See, normally I wouldn't care, because sometimes I'll break a character too. Nothing is more broken then a first level human fighter who gets three feats weilding a great scimitar. Especially if you ECL him to fifth level where he now has six feats, and one ability point. However I didn't -want- to break the character. I wanted to enjoy a game. A game where it was an even playing field for everyone.
I won't play with that guy again though. I out right refuse. Of course, if him offering to Run a game interfers with my own game and the one Gerry is wanting to run, I'll end up being an utter asshole like i'm used to and hitting him with some bad off color comments about his grand mother's recent passing.
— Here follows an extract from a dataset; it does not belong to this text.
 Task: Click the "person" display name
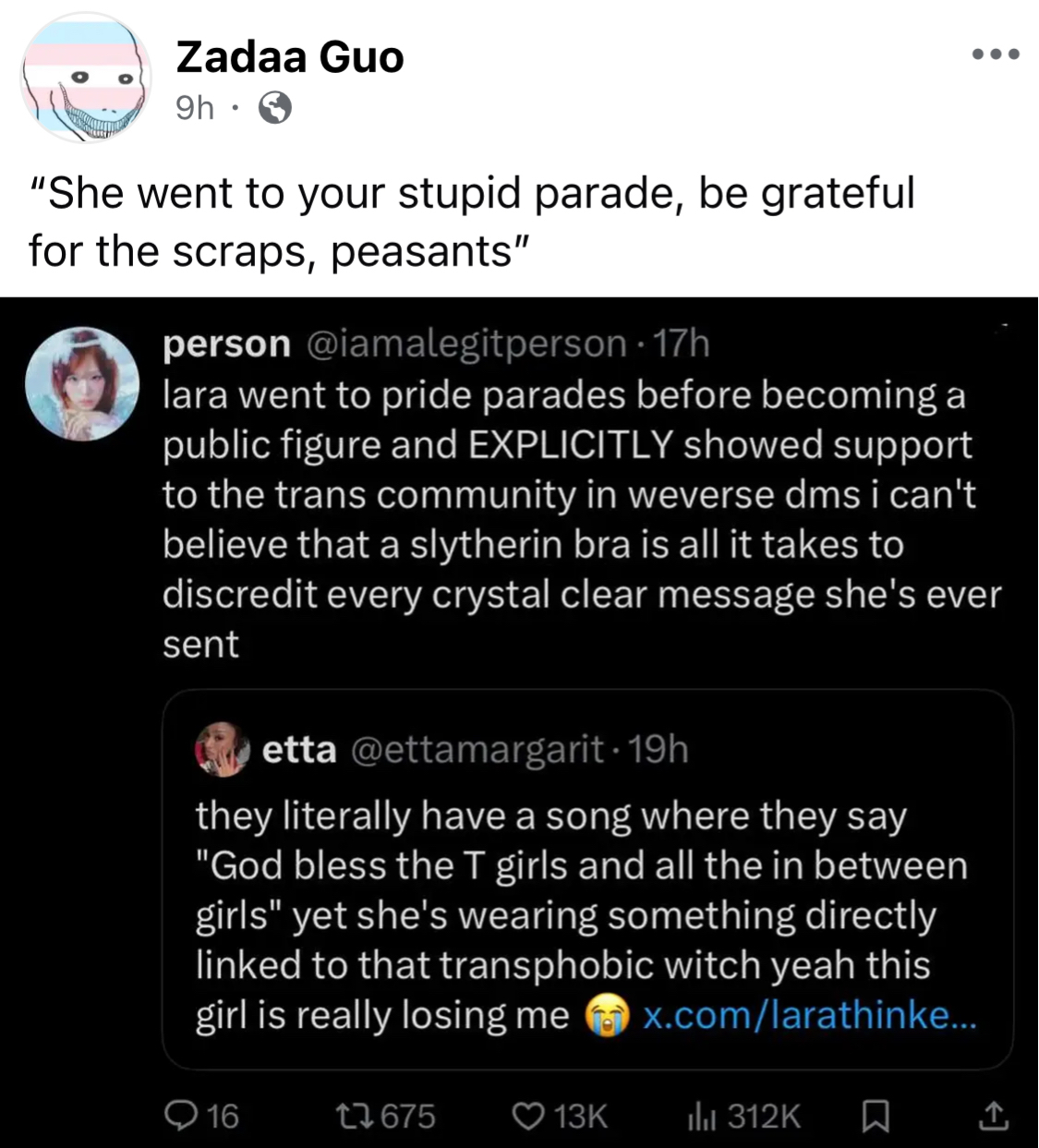click(x=226, y=344)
Why? Because I'm a cold heartless asshole who doesn't like people who ruin a game for people, especially since one person was just learning the rules.
If it comes down to it, I'll run a campaign in D&D to show how it is supposed to be. I can at least do that, even if my campaigns are majority combat related. Something to think about. We'll see what I work out in my mind.
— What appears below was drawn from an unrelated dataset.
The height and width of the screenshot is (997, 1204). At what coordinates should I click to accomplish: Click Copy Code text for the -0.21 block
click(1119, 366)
I hate stupid people, they should wear a sign saying "I'm stupid." - Bill Engvill
And god I agree to that.
Peace.
Zodiak, Out.
Monday, March 26, 2007
Friday, March 16, 2007
A Day For Arguments
Alright, I'd like to start with: People are Incorrigible, ignorant, and annoying as fuck.
Now that I have that disclaimer in place. Today just seemed to be a day for debate, argument, and disagreements. I suppose we can start with the basic, the simple, and the less complicated.
300 was a great movie. It was Frank Miller's interpretation of a great battle, an amazing historical event which took place a long time ago.
I have seen it in theatres twice now, and both times it has impressed me and sent chills down my spine. I know a video game adaptation is in the future, something like "Frank Miller's 300" or something. It has potential.
Tonight, rather then seeing it a second time with my roommate/sister Kat, I saw it with my friend, her bf, and the BF's brother. Jennifer, Chris, and I are all fans of this kind of thing, Chris and I, aside from sharing the same name, also have a love for this kind of historics in common.
Now you must understand, we -know- the inaccuracies of Frank Miller's tale. After all, it was near 7,000 Greeks from various states. But it was only 300 spartans, of that there is no debate in the number. Men trained to fight and kill. The Persian army, by historic accounts, has number ranging from 75,000 to more then one million. You know though, I think even if you look at it from a generous view (in the point of Greece), you can say maybe 100,000? Perhaps a lil less, say 50,000 even. You are still looking at odds strongly in favor of the persian empire.
The Battle of Thermopylae ripped Xerxes forces apart, shredding near a third of his troops before a farmer within greece betrayed the Spartans and showed Persians the goat path in behind the mountains. They were killed down to a man.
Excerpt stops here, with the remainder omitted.